§ ACTIVITY A:
In the passage on TGL, where did Woods finish at The Genesis Invitational?
§ ACTIVITY B:
Pick up the passage on TGL after its final sentence and keep writing it.

§ TEXT SECTION:

    “One thing we want to have is sustainability in the introduction of the game of golf,” Woods said two days after finishing T45 at The Genesis Invitational at Riviera, his first official start since the 2022 Open Championship. “Having an arena like this, which we’ve never done before, is something where we are going to have excitement, we’re going to have something different, something that is passionate.”

    McIlroy said TGL will take golf beyond the traditional fan experience, with fans getting to see their favorite players in a stadium setting, and having the ability to choose, and root for, their favorite teams. Just as McIlroy grew up cheering on Manchester United, or Woods, hailing from Southern California, lived and died with the Los Angeles Dodgers, Los Angeles Lakers and Oakland Raiders. Players will wear microphones and fans and television viewers will get a better context of the shots they are hitting, as well as the thought process that goes into hitting them. TGL, McIlroy said, can take a great game “and bring it into the 21st century,” potentially picking up younger fans along the way.

§ DATASET CONTENT:
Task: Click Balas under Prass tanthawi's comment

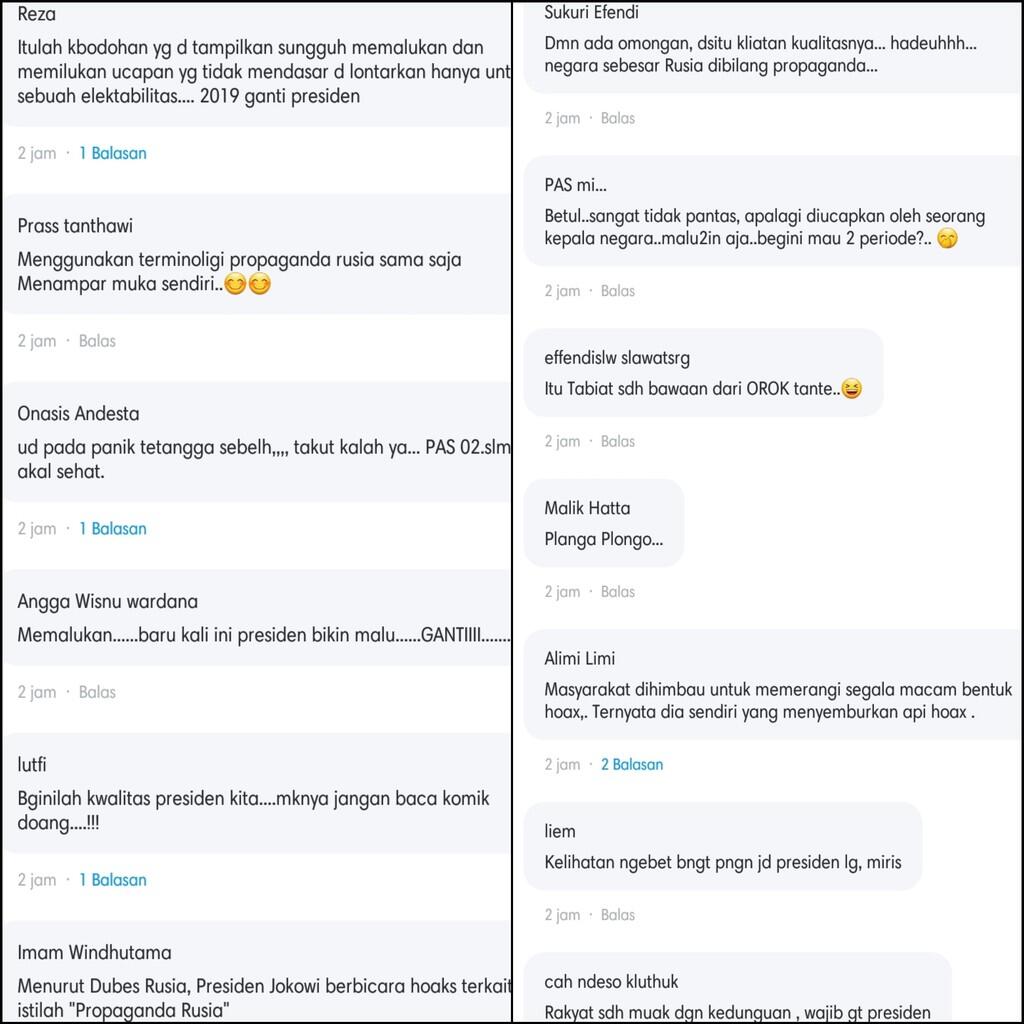Action: (97, 341)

§ EXERCISE RESULT A:
He finished T45.

§ EXERCISE RESULT B:
    "It’s so rooted in tradition," he said, "and that’s a great thing, but to try to deliver golf to the younger demographic, I think, is really important. I’ve been big on that. I come from a place in the world (Northern Ireland) where golf is really accessible. I’ve lived here (in the U.S.) 10 or 15 years. I’d love to see the accessibility of golf sort of mirror what I come from, and just see more kids play the game.”

    The TGL arena project will be a part of a private-public partnership. (TMRW got off on the right foot with Palm Beach State College by handing a check for $1 million to Dr. Parker, the school’s president.) “Forget about Monday Night Football,” Dr. Parker shouted out, smiling. “There’s going to be Monday Night Golf!”

    The college, which celebrates 90 years in 2023, will benefit by adding curriculum built to address the wave of newly advanced technology and the many future jobs it is expected to create. One projection was that more than 800,000 jobs from STEM will be created in the coming years.

    “TGL may just be getting started,” McCarley said, “but we share this common mission to inspire and empower people to dream big and reach their full potential. We’re here today because we feel we can harness the power of technology to introduce sports to kids and families in a way that really was unimaginable a few years ago.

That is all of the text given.